The Atlantic County meeting is set for 7:30 p.m. May 6 at the Mays
Landing Library, 40 Farragut Ave., Mays Landing.
The meeting is designed to get public comments and feedback about a
draft of a report called "Status of the Water Supply of Southeastern
New Jersey."
The report seems to detail a significant change from the way the
state allowed ground water to be used, said Richard Dovey, head of the
Atlantic County Utilities Authority.
"It recognizes the groundwater resources need to be used more
effectively and that there needs to be some stewardship," Dovey said.
The state commissioned the report following 2002's water-supply
moratorium in three Atlantic County communities, which was triggered
by a sustained drought that taxed water supplies and effectively shut
down development for months.
The state quietly issued the 77-page report in September and made it
available on the DEP's Web site in December.
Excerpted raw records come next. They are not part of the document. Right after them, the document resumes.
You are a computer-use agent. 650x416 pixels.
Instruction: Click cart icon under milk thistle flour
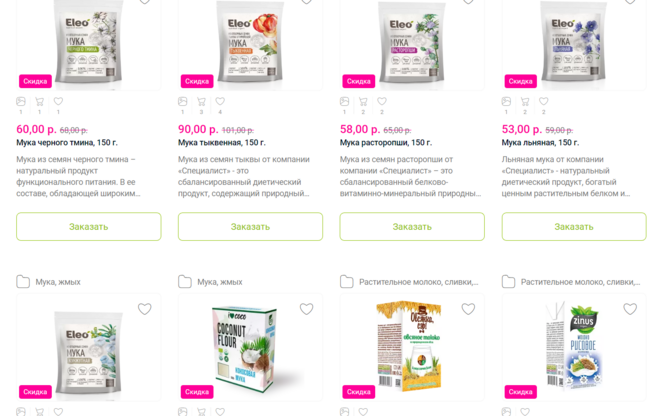[363, 102]
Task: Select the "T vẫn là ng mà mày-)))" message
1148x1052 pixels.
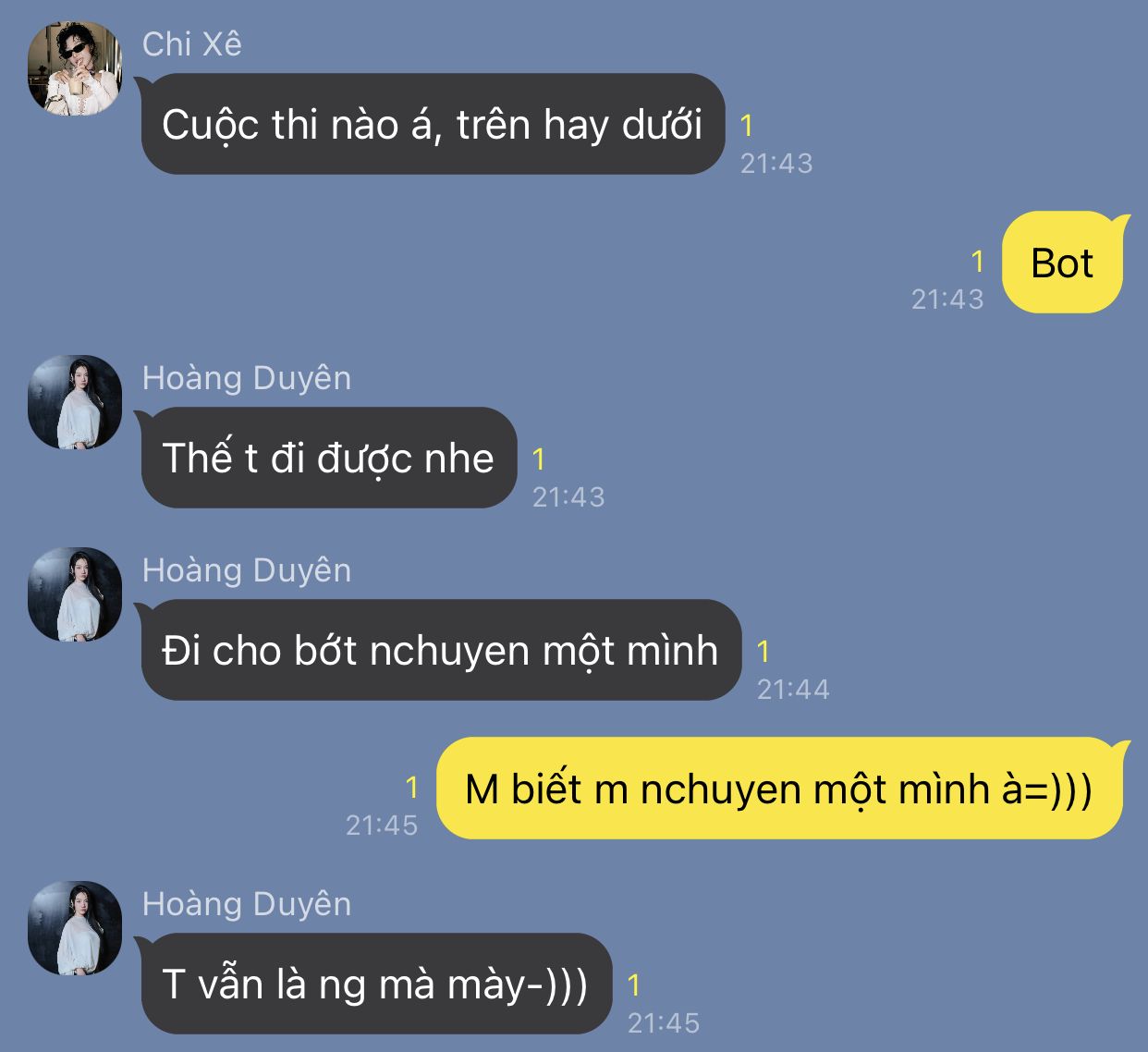Action: coord(376,984)
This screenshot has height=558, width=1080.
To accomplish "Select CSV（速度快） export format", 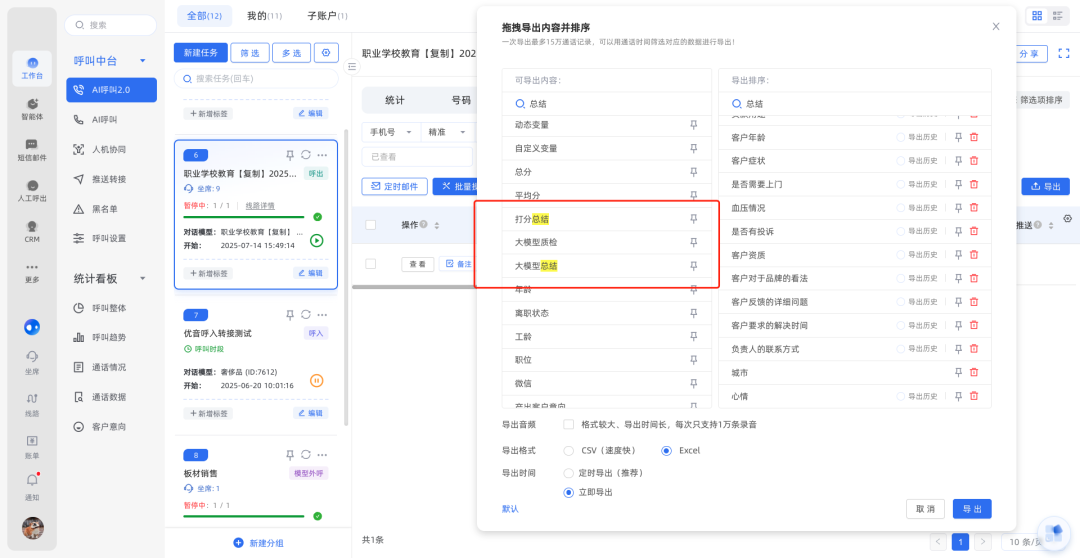I will click(x=569, y=450).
Instead of focusing exclusively on the three moratorium towns - Egg
Harbor, Galloway and Hamilton townships - the report considers much of
the southeastern corner of the state. The report covers the span from
Toms River in Ocean County to Cape May Point in Cape May County and
west into the Camden, Gloucester and Burlington county headwaters of
the Great Egg Harbor and Mullica Rivers. These could all potentially
be affected by the plan.
The area is facing both short- and long-term water-supply problems,
according to the report. It suggests immediate action, followed by
more study and additional action in 2006 or 2007.
"Maintaining the status quo as development proceeds during this
period will exacerbate many of the problems...and result in greater
difficulty and more costly means in addressing them," wrote report
author Robert Kecskes, section chief for the DEP's Division of
Watershed Management.
In the short term, water withdrawals are slowly depleting underground
aquifers, causing streams to dry up and the need for deeper wells.
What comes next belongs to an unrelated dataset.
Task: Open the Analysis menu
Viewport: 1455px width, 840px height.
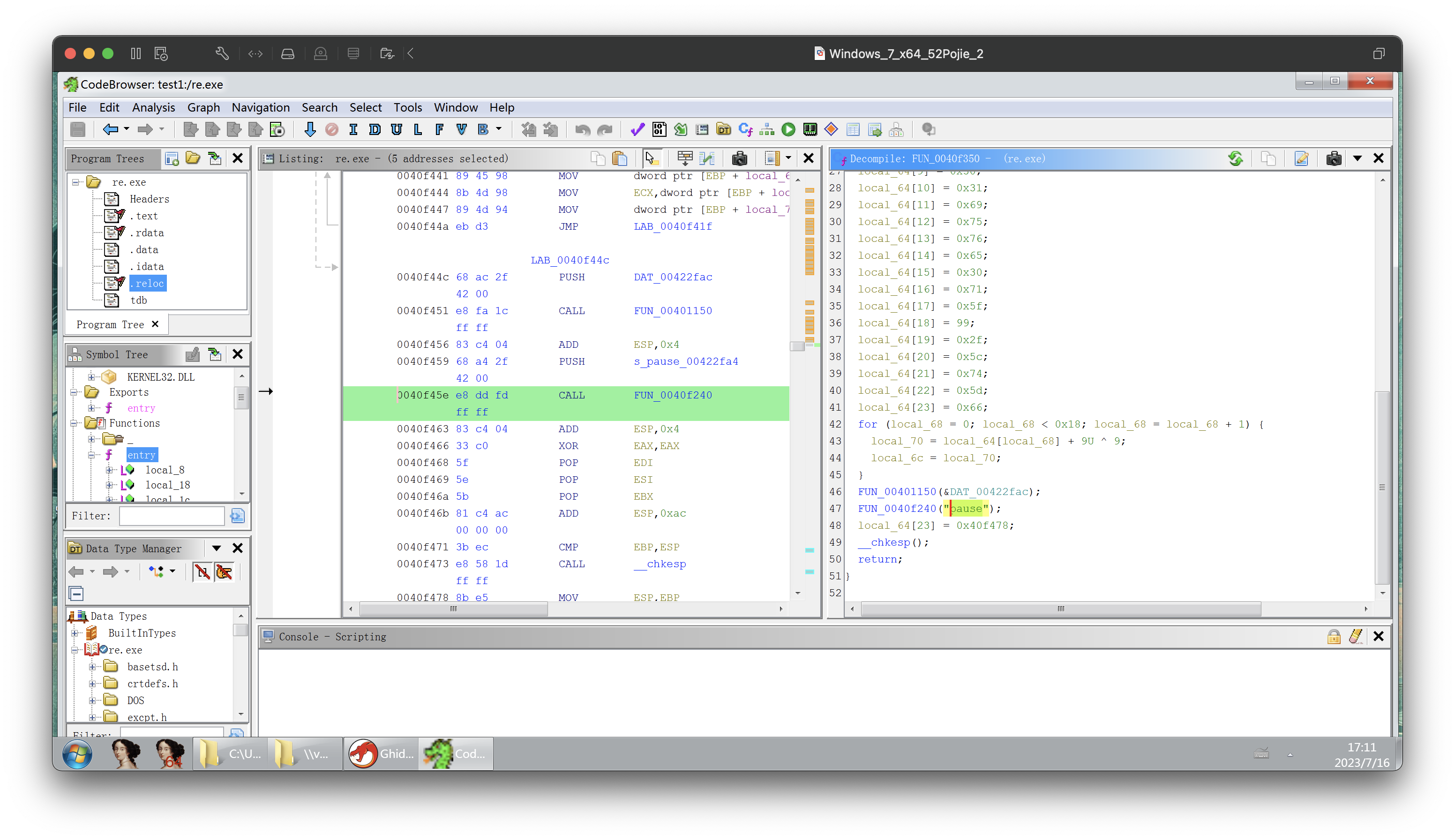Action: (x=153, y=107)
These aquifers extend some distance into the Atlantic Ocean. In the
long run, less fresh water in the aquifers means that the more-
abundant salty ocean water could push back inland, rendering some
barrier-island wells useless in Cape May and Ocean counties.
What about Atlantic County barrier islands?
Since 1958, this "salt front" has advanced nearly 6,500 feet toward
Stone Harbor and now is under much of Cape May County's southern
portion.
It is not known where the salt front is in Ocean County, although the
report says it is believed that salt water is in contact with the
Atlantic City aquifer. The report said this needs study.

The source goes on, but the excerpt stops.